The recent proliferation and, I might add, pervasiveness, of crime dramas like Sherlock (BBC One 2010-), Elementary (CBS, 2012-), Hannibal (NBC, 2013-), Whitechapel (ITV, 2009-2013), Ripper Street (BBC One, 2012-), and Copper (BBC America, 2012-2013), just to mention a few, all indicate an interesting albeit not unprecedented tendency in serial programming: the recurrence (and re-interpretation) of the classical and the iconic. In an article about the constant recurring of the Sherlock Holmes narrative, Ashley Polasek looks at three recent adaptations (the Warner Brothers franchise, BBC’s Sherlock, and CBS’s Elementary) and concludes that ‘though they differ in several ways including genre, medium, setting, and target audience, taken together, these adaptations offer not only unique interpretations of the character, but a surprisingly uniform vision of how this hero of page and screen has evolved’ into a post-modern, action-driven, and vitriolic anti-hero (1).
Similarly to the iconic character of Sherlock Holmes, the figure of the serial killer emerges as a narrative and iconographic topos that is constantly re-invented and re-interpreted. A closer look at three of these programmes, Whitechapel, Ripper Street, and Hannibal, provides a good opportunity to attempt to offer a (non-definitive) theorization of the ways adaptations have recently moved away from the pursuit of an already problematic authenticity and fidelity to ideas of conversion, reinvention and reinterpretation by performing an underlying de-centring move that shifts the location of ‘origin’ from source text to the spectrality of a subversive iconography. A possible consequence of this de-centring is that the positing of iconography as a supplement, may – or may not – account for the interdependence of adaptation and serialisation as well.
To begin with, adaptation, as Linda Hutcheon explains, is primarily a generic category, it is ‘an announced and extensive transposition of a particular work or works’ (7), whereas serialisation has to do with form; it not only underlines the structural dimension of a work, but also functions as a narrative mode. The juxtaposition of Hannibal and Whitechapel exposes the problematic nature, as well as the interdependence, of these two, seemingly distant categories: the character of Hannibal Lecter, the cannibalistic psychiatrist-serial killer originates from Thomas Harris’ quadrology, which, as the term indicates, is a serialized narrative itself. The character, however, was immortalized by Sir Anthony Hopkins’s memorable performance in the film-adaptation of the books. The interdependence of serialization and adaptation is further-enhanced by marketing strategies where the films were used to ‘advertize’ the books, and vice-versa [it is an interesting development, that in 2002, New York’s Brooklyn Museum used the film Red Dragon (Brett Ratner, 2002) to advertise its exhibition of William Blake’s artwork, and among them the famous painting that was central to the narrative of both the book and the film].

* **Records provided**:
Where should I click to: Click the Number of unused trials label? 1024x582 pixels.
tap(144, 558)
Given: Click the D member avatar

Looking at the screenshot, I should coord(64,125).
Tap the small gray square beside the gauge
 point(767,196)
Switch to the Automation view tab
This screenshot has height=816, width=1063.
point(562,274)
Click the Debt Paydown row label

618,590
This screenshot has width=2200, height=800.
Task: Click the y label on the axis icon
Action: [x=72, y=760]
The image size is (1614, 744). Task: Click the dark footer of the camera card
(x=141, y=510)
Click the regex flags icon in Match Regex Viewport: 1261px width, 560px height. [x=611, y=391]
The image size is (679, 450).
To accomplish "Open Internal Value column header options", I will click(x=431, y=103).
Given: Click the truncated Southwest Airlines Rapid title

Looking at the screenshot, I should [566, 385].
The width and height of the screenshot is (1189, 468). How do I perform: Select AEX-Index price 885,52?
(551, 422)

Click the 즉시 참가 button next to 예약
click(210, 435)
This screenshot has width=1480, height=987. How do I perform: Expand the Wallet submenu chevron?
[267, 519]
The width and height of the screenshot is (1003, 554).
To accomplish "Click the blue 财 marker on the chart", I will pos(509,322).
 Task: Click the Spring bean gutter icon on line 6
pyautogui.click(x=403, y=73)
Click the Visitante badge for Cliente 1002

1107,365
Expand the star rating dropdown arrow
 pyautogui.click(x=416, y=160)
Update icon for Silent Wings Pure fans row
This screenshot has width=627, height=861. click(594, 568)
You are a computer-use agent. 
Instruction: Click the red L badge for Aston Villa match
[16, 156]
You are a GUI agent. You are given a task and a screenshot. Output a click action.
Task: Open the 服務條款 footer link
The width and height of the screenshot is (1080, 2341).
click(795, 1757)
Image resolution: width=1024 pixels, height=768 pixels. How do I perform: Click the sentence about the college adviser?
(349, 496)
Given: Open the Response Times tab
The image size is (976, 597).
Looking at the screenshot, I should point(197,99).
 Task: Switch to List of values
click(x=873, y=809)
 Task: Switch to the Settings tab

* **Prompt**: In the text about crime dramas above, which institution used the film Red Dragon to advertise an exhibition of William Blake's artwork?

* **Answer box**: New York's Brooklyn Museum